DEINE ANWEISUNGEN »
Schreib den Textausschnitt über die Flüchtlingspolitik der EU weiter, der weiter unten steht. Setz direkt nach seinem letzten Satz an.

TEXTAUSSCHNITT »
^^^^^^^^
Es gibt also gute Gründe, aus diesen Ländern zu fliehen. Die EU-Institutionen sind sich dessen bewusst, so heißt es im Dokument zu Äthiopien, das Europäische Parlament habe in seiner Resolution vom 21. Januar 2016 die äthiopische Regierung aufgrund schwerwiegender und verbreiteter Menschenrechtsverletzungen vehement kritisiert. EU-Kommission und EAD plädieren nichtsdestotrotz auch für die Verhandlung eines Rückübernahme-Abkommens mit Äthiopien.
Zusammenarbeit mit Sicherheitsbehörden von Problemstaaten
Außerdem soll eine Mitwirkung der Staaten bei Migrationskontrollen und „Schlepperbekämpfung“ erreicht werden. Dazu will man die Zusammenarbeit mit den Sicherheitsbehörden ausbauen, z.B. durch einen „verbesserten Informationsaustausch mit der Polizei“. Europa plant also tatsächlich, Flüchtlinge wieder ihren Verfolgern auszuliefern und diese auch noch dabei zu unterstützen, Flucht überhaupt zu verhindern.
^^^^^^^^
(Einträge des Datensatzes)

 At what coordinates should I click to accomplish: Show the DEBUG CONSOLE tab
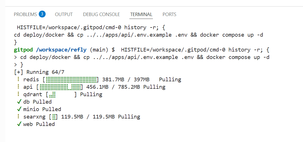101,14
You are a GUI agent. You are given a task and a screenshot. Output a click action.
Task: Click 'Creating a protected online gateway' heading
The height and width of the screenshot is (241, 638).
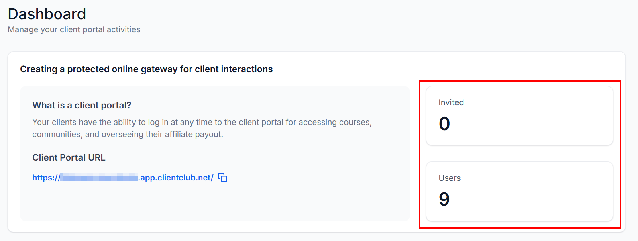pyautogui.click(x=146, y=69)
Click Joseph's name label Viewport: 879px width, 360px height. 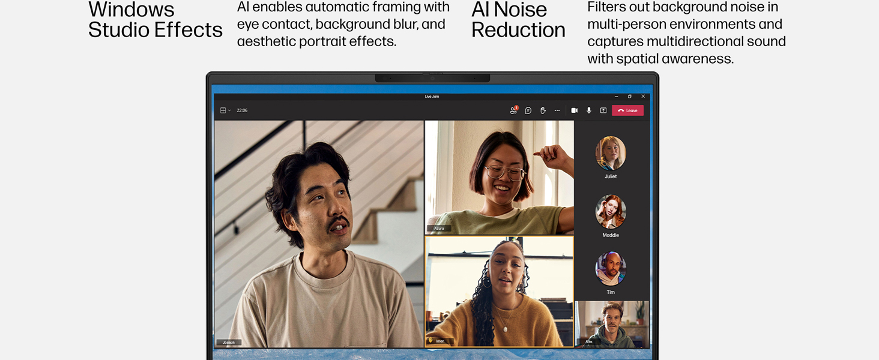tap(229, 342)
^^^^^^^^
DEINE ANTWORT »
Die EU betreibt knallharte Interessenpolitik und gibt die Menschenrechtsorientierung ihrer Außenpolitik auf.
Der Sudan bildet nach Ansicht der EU-Institutionen außerdem das – strategisch wichtige – Zentrum der „Migrations-Schmuggel-Route zwischen dem Horn von Afrika sowie Ostafrika und Libyen bzw. Ägypten“. Die sudanesische Regierung soll daher auch daran mitwirken, Migrations- und Fluchtbewegungen in Richtung Europa aufzuhalten. Dazu sollen die bestehenden Finanzrahmen genutzt werden, u.a. die Programme „Addressing Mixed Migration Flows in Eastern Africa” (6 Mio. Euro) und „Better Migration Management in the Horn of Africa” (40 Mio. Euro). Auch das Grenzmanagement an der libysch-sudanesischen Grenze soll verbessert werden, was auch für die Grenze zu Eritrea in Betracht gezogen wird.
Deals mit Menschenrechtsverletzern
Um dies zu erreichen, ziehen die EU-Institutionen weitgehende Zugeständnisse in Erwägung. Neben den finanziellen Anreizen will man auch politisch unterstützend tätig werden und beispielsweise die Lockerung der US-amerikanischen Sanktionen gegen den Sudan oder gar die Streichung des Landes „von der Liste terrorunterstützender Staaten“ erwirken.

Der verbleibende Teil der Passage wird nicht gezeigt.